On Friday in Geneva, Araqchi met European foreign ministers who were seeking a path back to diplomacy.
President Donald Trump has said he would take up to
two weeks to decide whether the United States should enter the conflict on Israel's side, enough time "to see whether or not people come to their senses", he said.
He said on Friday he thought Iran would be able to have a nuclear weapon "within a matter of weeks, or certainly within a matter of months", adding: "We can't let that happen."
Iran's Fars news agency said Israel had targeted the Isfahan nuclear facility, one of the nation's biggest, but there was no leakage of hazardous materials. Israel said it had launched a wave of attacks against missile storage and launch infrastructure sites.
Ali Shamkhani, a close ally of Iran's supreme leader, said he had survived an Israeli attack. "It was my fate to stay with a wounded body, so I stay to continue to be the reason for the enemy's hostility," he said in a message carried by state media.
INTERCEPTIONS OVER TEL AVIV
Early on Saturday, the Israeli military warned of an incoming barrage from Iran, triggering air raid sirens across parts of central Israel and in the Israeli-occupied West Bank.

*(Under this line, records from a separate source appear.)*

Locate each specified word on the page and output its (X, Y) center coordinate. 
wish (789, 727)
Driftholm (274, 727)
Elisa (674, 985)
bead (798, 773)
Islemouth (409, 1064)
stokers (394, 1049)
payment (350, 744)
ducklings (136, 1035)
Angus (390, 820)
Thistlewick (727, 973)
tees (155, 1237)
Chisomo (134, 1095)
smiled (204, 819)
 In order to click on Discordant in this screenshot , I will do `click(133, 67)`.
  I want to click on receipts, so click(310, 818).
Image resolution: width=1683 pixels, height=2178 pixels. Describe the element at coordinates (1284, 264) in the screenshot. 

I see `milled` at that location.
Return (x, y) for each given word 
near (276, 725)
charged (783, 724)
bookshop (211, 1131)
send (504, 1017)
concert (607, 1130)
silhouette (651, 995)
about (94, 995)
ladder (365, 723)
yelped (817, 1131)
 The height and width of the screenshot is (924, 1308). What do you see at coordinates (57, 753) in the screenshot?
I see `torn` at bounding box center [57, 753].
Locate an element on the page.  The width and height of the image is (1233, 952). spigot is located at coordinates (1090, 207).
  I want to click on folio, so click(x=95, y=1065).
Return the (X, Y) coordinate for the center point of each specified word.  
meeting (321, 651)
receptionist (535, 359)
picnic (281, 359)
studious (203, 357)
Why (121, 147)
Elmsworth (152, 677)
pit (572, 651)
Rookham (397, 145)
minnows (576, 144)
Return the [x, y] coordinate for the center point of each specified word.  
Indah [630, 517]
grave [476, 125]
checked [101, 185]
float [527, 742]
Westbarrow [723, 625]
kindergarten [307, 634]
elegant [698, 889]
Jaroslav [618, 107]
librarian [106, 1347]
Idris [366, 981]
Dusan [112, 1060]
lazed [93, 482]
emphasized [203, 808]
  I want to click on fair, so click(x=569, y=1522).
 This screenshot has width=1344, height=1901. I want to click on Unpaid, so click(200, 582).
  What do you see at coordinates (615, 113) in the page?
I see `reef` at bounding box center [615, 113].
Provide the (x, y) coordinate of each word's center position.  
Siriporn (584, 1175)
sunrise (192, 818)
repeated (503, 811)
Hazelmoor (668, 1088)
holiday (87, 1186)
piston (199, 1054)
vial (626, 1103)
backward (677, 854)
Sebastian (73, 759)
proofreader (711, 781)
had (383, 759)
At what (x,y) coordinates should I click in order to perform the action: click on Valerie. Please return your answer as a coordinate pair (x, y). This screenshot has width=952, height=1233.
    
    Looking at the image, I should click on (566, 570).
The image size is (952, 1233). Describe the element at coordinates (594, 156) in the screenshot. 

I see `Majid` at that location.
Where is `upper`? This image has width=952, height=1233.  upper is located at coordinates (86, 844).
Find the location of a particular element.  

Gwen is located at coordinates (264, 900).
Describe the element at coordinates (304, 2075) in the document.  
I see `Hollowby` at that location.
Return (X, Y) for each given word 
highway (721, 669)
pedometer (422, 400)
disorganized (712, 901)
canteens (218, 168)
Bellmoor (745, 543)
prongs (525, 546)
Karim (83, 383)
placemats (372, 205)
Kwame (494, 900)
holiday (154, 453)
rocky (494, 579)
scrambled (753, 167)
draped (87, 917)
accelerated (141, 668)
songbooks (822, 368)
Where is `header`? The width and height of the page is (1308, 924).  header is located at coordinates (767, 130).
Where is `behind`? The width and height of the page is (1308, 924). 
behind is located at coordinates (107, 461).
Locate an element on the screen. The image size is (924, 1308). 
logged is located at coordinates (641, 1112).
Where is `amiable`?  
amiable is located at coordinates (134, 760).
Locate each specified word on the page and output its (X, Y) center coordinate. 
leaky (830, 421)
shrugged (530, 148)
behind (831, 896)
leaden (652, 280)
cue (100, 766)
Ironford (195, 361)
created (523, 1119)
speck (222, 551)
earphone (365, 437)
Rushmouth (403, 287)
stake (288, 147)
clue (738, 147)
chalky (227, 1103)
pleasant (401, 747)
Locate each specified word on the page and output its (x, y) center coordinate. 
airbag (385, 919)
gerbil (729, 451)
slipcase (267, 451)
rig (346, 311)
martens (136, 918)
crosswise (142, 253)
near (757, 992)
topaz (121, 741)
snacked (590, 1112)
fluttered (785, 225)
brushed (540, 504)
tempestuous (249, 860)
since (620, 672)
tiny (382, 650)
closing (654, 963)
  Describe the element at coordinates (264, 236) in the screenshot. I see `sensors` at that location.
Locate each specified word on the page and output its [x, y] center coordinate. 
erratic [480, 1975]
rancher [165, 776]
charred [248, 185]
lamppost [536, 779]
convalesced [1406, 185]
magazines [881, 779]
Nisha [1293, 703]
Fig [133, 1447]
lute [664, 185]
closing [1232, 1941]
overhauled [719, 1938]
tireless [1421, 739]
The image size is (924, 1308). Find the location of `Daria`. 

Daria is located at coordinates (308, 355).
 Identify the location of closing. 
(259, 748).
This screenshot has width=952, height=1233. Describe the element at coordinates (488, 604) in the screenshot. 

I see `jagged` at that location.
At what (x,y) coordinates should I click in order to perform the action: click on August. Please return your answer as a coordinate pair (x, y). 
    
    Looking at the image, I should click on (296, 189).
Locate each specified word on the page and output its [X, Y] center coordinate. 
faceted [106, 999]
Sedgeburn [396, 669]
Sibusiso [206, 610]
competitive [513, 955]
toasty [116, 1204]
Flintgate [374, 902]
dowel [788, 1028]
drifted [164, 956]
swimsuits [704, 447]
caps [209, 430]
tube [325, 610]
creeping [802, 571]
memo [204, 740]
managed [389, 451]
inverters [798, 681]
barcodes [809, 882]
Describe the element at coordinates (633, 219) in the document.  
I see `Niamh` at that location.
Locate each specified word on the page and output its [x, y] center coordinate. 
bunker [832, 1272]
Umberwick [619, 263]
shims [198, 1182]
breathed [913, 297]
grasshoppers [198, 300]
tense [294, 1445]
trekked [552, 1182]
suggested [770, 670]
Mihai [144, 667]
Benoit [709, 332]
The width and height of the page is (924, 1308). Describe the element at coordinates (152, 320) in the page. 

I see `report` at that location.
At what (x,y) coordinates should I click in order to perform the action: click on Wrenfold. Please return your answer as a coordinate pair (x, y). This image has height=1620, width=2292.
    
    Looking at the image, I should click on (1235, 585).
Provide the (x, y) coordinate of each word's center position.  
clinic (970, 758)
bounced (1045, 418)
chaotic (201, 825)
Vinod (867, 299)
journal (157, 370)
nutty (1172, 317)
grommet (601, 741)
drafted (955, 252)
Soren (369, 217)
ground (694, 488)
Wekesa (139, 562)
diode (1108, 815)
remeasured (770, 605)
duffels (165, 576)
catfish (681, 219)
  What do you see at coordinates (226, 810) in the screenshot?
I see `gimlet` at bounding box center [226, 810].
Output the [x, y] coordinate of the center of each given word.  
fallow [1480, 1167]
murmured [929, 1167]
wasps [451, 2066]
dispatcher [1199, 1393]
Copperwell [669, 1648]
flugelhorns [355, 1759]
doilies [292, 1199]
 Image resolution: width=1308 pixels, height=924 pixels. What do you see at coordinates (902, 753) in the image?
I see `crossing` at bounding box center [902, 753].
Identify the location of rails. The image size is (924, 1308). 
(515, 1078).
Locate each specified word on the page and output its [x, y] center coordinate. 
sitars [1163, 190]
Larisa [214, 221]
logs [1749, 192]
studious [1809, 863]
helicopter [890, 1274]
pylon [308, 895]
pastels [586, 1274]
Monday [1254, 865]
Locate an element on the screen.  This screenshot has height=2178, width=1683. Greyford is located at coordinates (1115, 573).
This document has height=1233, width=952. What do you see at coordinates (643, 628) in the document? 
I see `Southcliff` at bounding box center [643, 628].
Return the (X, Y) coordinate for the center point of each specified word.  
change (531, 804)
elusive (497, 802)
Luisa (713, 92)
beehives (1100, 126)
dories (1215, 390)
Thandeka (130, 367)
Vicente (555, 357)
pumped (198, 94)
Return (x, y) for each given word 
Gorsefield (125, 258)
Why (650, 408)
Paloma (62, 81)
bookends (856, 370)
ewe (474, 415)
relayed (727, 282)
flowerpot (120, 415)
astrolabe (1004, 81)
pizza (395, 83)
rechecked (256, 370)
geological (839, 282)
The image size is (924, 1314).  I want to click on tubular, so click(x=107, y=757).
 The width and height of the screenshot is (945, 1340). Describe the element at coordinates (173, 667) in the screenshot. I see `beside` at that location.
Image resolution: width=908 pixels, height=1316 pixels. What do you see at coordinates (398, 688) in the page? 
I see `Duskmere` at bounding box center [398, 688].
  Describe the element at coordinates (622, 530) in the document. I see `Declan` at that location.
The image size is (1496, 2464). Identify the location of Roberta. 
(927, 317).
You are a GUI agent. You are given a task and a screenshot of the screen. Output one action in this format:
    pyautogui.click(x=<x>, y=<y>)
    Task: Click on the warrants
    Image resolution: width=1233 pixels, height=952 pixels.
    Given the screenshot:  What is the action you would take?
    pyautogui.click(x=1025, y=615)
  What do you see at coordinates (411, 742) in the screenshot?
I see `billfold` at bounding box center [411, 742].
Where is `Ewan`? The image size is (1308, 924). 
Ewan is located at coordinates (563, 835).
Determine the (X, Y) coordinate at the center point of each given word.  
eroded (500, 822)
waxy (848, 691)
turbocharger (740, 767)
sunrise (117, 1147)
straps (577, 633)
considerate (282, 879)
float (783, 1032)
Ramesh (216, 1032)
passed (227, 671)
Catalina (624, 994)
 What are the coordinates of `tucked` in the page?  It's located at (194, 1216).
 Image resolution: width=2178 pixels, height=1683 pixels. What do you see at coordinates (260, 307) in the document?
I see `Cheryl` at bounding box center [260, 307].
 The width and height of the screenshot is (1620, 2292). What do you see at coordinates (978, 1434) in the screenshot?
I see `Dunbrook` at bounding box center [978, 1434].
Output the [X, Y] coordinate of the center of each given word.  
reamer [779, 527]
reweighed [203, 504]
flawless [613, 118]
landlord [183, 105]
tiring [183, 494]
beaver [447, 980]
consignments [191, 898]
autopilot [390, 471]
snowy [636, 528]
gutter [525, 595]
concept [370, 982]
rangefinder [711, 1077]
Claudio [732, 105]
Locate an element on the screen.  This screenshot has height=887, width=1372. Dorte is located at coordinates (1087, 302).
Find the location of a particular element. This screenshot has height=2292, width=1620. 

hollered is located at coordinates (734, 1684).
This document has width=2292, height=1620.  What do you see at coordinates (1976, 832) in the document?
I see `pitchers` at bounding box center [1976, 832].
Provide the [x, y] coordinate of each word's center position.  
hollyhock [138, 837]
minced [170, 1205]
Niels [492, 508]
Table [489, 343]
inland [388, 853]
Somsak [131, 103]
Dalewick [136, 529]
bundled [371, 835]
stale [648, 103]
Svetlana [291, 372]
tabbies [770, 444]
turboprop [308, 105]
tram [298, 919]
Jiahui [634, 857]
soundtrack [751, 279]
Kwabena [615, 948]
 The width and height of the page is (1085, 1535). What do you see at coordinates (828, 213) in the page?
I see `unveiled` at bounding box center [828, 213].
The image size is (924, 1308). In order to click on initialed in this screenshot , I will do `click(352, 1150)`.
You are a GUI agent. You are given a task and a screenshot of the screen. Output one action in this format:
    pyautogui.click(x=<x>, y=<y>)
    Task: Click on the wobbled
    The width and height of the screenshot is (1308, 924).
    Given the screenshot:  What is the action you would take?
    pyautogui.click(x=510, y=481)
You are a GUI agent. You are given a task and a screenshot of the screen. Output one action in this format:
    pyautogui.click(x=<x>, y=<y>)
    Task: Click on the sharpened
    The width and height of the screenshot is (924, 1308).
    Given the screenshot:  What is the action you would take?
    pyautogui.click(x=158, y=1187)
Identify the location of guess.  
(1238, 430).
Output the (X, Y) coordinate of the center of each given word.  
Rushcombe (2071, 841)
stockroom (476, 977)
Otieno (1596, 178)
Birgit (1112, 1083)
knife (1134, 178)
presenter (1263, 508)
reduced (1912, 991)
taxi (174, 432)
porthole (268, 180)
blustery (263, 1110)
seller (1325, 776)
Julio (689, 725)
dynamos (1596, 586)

Interceptions were visible in the sky over Tel Aviv, with explosions echoing as Israel’s air defence systems responded. There were no reports of casualties.
The Human Rights Activists News Agency, a U.S.-based rights organisation that tracks Iran, gave a higher death toll than Tehran, saying Israeli attacks have killed 639 people there.
Those killed in Iran include the military's top echelon and nuclear scientists. Israel said it also killed a second commander of the Guards' overseas arm, whom it identified as Benham Shariyari, during an overnight strike.
Nour News on Saturday named 15 air defence officers and soldiers it said had been killed in the conflict with Israel.
Iran's health minister, Mohammadreza Zafarqandi, said Israel has attacked three hospitals during the conflict, killing two health workers and a child, and has targeted six ambulances, according to Fars.
Asked about such reports, an Israeli military official said that only military targets were being struck, though there may have been collateral damage in some incidents.
An Iranian missile hit a hospital in the southern Israeli city of Beersheba on Thursday.
At the OIC meeting, where the Israel-Iran conflict topped the agenda, Turkish President Tayyip Erdogan said Israel's attacks on Iran right before a planned new round of nuclear talks with the U.S. aimed to sabotage negotiations and showed Israel did not want to resolve issues through diplomacy.
Turkey, Russia and China have demanded immediate de-escalation.
The Geneva talks
produced little signs of progress, and Trump said he doubted negotiators would be able to secure a ceasefire because "Iran doesn't want to speak to Europe. They want to speak to us."
Trump said he was unlikely to press Israel, its close ally, to scale back its air strikes to allow negotiations to continue in part because it was "winning".
"But we're ready, willing and able, and we've been speaking to Iran, and we'll see what happens," he said.
Israel has said it will not stop attacks until it dismantles Iran's nuclear programme and ballistic missile capabilities, which it views as an existential threat.
A senior Iranian official told Reuters that Iran was ready to discuss limitations on uranium enrichment but that it would reject any proposal that barred it from enriching uranium completely, "especially now under Israel's strikes".